国立成育医療研究センターはプレスリリースとして、一般の方にも研究結果を見られるようにしてくれています。
社会医学研究部の加藤承彦室長らの疫学調査の研究を、ここで紹介させていただきたい。
 
 
目的
高度不妊治療開始初期の女性のメンタルヘルスの状況を明らかにする
 
 
対象
体外受精などの高度不妊治療を受ける女性約500名
 
 
方法
治療開始初期(主にこれから治療を開始する方、採卵2回までの方)の調査参加者のメンタルヘルスやQuality of life(QOL:生活の質)の状況を分析
 

結果
軽度以上の抑うつ症状ありと判定された調査参加者の割合は54%
また、不安が高まっている状況と判定された割合も39%と高い割合
QOLを評価する尺度でも、社会生活機能や日常役割機能(精神)、心の健康の低下の傾向が見られた
特に、年齢が20歳代の参加者でメンタルヘルスの不調やQOL低下の傾向が顕著だった
 

考察
本研究の結果、海外先進国における知見と同様に、日本においても高度不妊治療を受ける女性の心の健康状態が悪化している可能性が明らかになった。現在、不妊治療における経済的側面への支援(保険適用)に関する議論が進んでいるが、不妊治療を受ける女性のメンタルヘルスに関しても支援が必要であることが示唆された
 
※評価には、簡易抑うつ症状尺度(QIDS-J)と健康関連 QOL 尺度(SF-12)を用いる
 
 
ということで、一言で書くと
 
体外受精など高度不妊治療を受ける女性の約半数に、
治療開始初期の段階で、軽度以上の抑うつ症状がある。
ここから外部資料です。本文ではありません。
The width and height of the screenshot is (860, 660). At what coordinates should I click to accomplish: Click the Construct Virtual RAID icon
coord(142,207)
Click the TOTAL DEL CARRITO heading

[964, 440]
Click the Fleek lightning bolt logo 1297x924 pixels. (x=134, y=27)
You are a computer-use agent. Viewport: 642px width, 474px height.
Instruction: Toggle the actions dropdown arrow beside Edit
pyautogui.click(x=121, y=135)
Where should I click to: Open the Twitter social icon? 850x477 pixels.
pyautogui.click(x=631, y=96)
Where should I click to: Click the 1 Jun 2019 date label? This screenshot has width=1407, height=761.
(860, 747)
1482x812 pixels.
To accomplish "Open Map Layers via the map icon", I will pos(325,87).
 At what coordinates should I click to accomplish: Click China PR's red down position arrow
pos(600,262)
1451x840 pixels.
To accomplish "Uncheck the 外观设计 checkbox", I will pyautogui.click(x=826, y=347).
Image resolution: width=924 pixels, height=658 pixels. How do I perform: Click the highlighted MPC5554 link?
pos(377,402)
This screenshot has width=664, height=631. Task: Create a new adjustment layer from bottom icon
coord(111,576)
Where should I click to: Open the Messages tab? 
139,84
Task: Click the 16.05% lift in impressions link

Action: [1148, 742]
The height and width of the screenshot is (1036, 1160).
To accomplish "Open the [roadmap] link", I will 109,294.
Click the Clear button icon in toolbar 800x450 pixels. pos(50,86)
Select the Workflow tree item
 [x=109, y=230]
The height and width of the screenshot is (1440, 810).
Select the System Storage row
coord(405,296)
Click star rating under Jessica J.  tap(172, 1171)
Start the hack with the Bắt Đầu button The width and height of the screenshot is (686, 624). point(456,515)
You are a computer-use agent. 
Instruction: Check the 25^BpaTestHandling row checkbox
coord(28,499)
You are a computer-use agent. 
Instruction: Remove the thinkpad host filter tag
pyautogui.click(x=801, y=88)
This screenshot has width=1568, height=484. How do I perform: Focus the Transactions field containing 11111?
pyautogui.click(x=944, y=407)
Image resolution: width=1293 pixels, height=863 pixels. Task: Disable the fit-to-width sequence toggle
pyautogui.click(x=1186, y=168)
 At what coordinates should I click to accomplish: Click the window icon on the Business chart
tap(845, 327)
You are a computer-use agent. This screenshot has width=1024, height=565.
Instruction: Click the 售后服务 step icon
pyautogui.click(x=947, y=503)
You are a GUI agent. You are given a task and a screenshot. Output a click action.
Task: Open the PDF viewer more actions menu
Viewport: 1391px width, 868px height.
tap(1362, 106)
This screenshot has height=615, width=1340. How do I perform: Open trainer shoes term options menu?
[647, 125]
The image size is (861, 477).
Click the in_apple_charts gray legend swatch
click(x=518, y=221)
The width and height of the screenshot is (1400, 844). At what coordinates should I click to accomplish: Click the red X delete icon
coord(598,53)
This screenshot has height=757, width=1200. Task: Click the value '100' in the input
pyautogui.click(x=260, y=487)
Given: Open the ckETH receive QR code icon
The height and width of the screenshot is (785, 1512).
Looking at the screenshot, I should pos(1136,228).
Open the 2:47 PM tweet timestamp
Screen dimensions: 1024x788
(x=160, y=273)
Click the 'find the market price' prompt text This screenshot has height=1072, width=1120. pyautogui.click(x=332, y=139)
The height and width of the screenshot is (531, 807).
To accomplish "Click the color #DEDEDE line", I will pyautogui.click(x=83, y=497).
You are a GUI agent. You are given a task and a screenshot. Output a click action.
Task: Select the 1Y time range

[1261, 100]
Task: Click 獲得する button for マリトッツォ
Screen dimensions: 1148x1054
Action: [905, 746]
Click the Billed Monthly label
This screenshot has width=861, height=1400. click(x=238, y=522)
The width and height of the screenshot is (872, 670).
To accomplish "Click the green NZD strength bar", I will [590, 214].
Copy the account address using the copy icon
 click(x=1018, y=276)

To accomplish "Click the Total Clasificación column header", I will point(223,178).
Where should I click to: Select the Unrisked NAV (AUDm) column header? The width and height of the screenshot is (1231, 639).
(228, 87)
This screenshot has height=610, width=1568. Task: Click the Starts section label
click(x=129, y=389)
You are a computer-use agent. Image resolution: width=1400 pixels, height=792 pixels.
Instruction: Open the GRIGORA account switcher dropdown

しかも、20歳代で多い。
 
 
 
 
鍼灸院に不妊症患者さんが来られる場合は、だいたい既に体外受精をされていて、
「なかなか妊娠できないから鍼灸やってみようかな」というパターンが多い。
 
ですので、鍼灸院に通う患者さんで調査したら、さらに抑うつ症状は強いかもしれませんね。
不妊治療をしている期間が続けば続くほど、疲弊してしまいますから。
 
実際、当院の患者さんでも不妊治療しながら心療内科に通っている方は少なくありません。
特にAIHから先に進むと、身体的・精神的そして経済的な負担はまったく別モノとなるはずです。
 
 
 
私はよく患者さんに
「身体に良いか悪いかで自分の行動を選択せずに、
好きか嫌いか、楽しいか楽しくないか、気持ちいいか良くないのか、そういうシンプルに感じることを大切に行動してみたらどうですか?」と言う。
 
これをすると卵子に良いって聞いたから、これを食べると着床しやすいらしい、これをすると妊娠率が…
そういうことだけを考えながら生活しているのは、さぞ疲れてしまうことでしょう。
 
 
心身一如、
体と心は繋がっていると考えれば、肉体だけでなく精神的に良いことも必要です。
脳を喜ばせることは、副交感神経を優位にし、ホルモンバランスも改善するでしょう。
 
 
自分の本能に素直に従って、日々の行動を選択してみてはいかがでしょうか。